Fonte: Vento vadio: as crônicas de Antônio Maria. Pesquisa, organização e introdução de Guilherme Tauil,Todavia, 2021, pp. 211-212. Publicada, originalmente, em O Jornal, de 12/03/1963.

Fomos à Praia das Conchas por um caminho novo, um velho caminho sem engenharia, rejeitado desde que fizeram a estrada. Margeamos as salinas, subimos uma ladeirinha e, quando descemos, já era a praia.

Havia claridade ainda, um resto de luz poente, a areia molhada da beira d'água refletia a lua cheia. A onda vinha, voltava e a lua ficava. Na areia. As crianças nunca tinham visto a lua no chão. Sorriam, deslumbradas. A menor delas encantava-se em botar o pezinho em cima de uma lua. E nos sorria, desconfiada, como que a perguntar se estava sonhando, depois se era lícito continuar fazendo aquilo. Lá uma hora, disse uma coisa que todo mundo já disse, mas que em sua cabecinha era uma descoberta e, em sua boca, o verso de um novo cântico:

– A lua é bonita.

E a lua ficou nova e linda, para sempre.

Num canto da praia há uma casinha de reboco comido pelo salitre. A única da Praia das Conchas. A mais pobre, para sempre. Ali mora o salineiro Orlando Santos. Trabalha para os Lage. Enquanto conversávamos, os filhos nos espiavam, receosos de braços cruzados. Uma fila de quatro meninos, pálidos sem idade, nus da cintura para cima. Mais atrás, uma menina dentro de um vestido maior e mais velho do que ela, com o irmão de meses escanchado na cintura. Pareciam posar uma fotografia de propaganda da miséria brasileira. Pergunto ao salineiro se são seis os seus filhos. Responde-me que eram 11. Não lhe quis perguntar por que, ali, só havia os seis.

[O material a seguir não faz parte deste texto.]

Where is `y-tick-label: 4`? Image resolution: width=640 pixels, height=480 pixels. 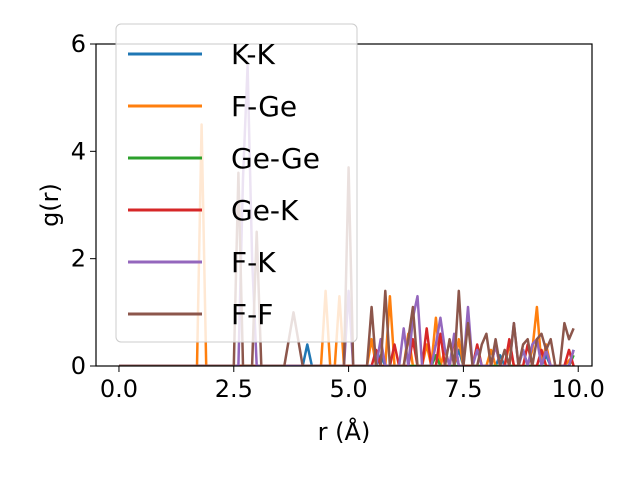
y-tick-label: 4 is located at coordinates (78, 151).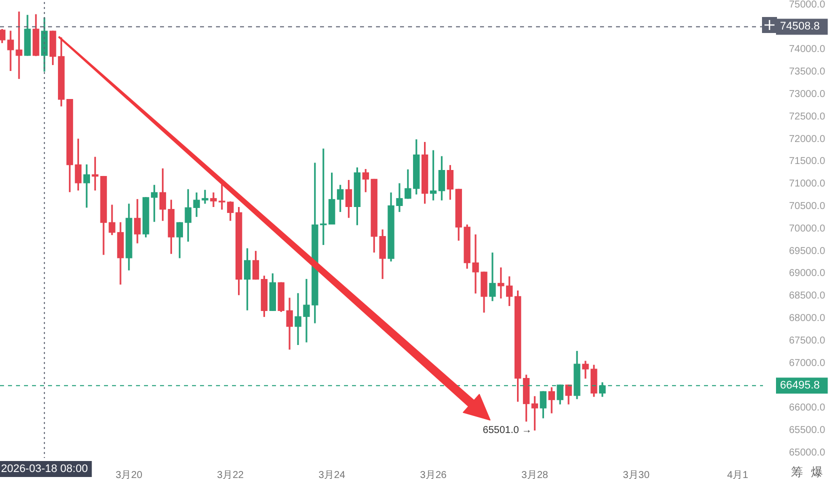 The height and width of the screenshot is (479, 829). What do you see at coordinates (808, 184) in the screenshot?
I see `y-tick-label: 71000.0` at bounding box center [808, 184].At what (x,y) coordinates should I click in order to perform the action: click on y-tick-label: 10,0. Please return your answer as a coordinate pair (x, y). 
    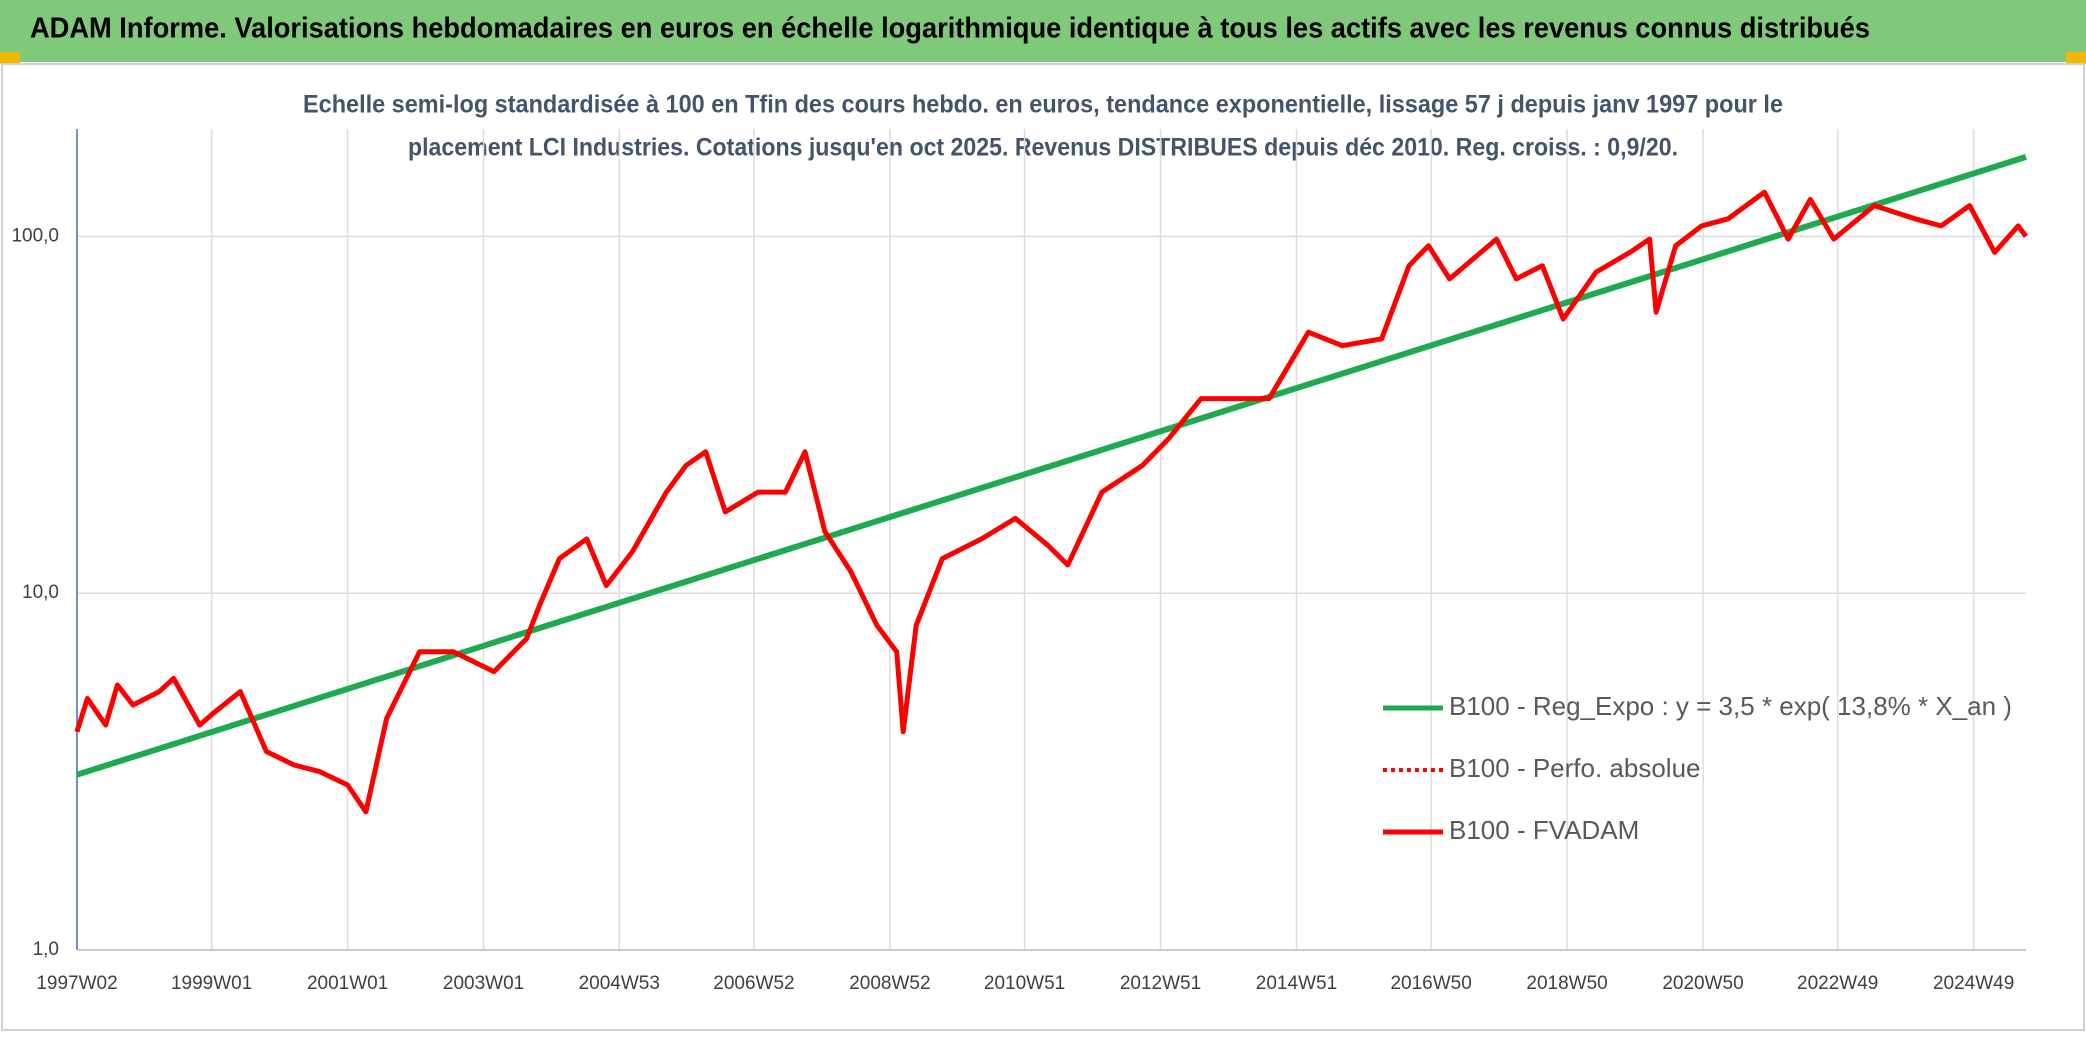
    Looking at the image, I should click on (40, 592).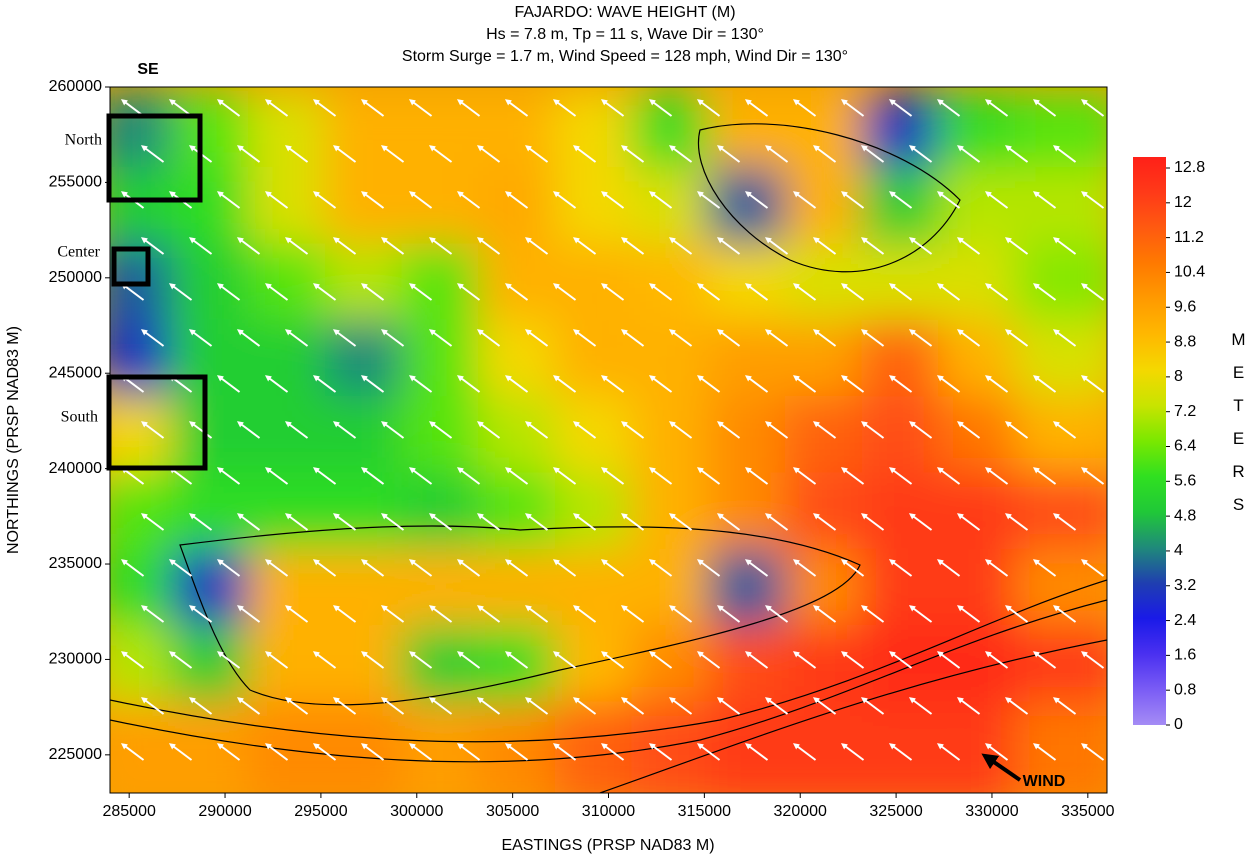 The image size is (1250, 858). Describe the element at coordinates (76, 278) in the screenshot. I see `y-tick-label: 250000` at that location.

Negociamos um cigarro meu por um dos seus fósforos. Oferecemos nossos favores futuros. Despedimo-nos.

Na volta estava, enfim, anoitecendo. Vimos, do alto, as salinas, como um espelho imenso, estendido na planície. Refletia os últimos laivos vermelhos do pôr do sol. E assistimos a tarde arquejar e sucumbir, na superfície do espelho deitado. A terra arfava, exausta, vitoriosa, e anoiteceu.

É bem possível que, naquele momento, mesmo que fosse por uma fração de instante, todo o amor da vida estivesse, eterno, dentro de mim. Eu o sentia. Olhei humilde e gratamente teus grandes olhos, tão bonitos.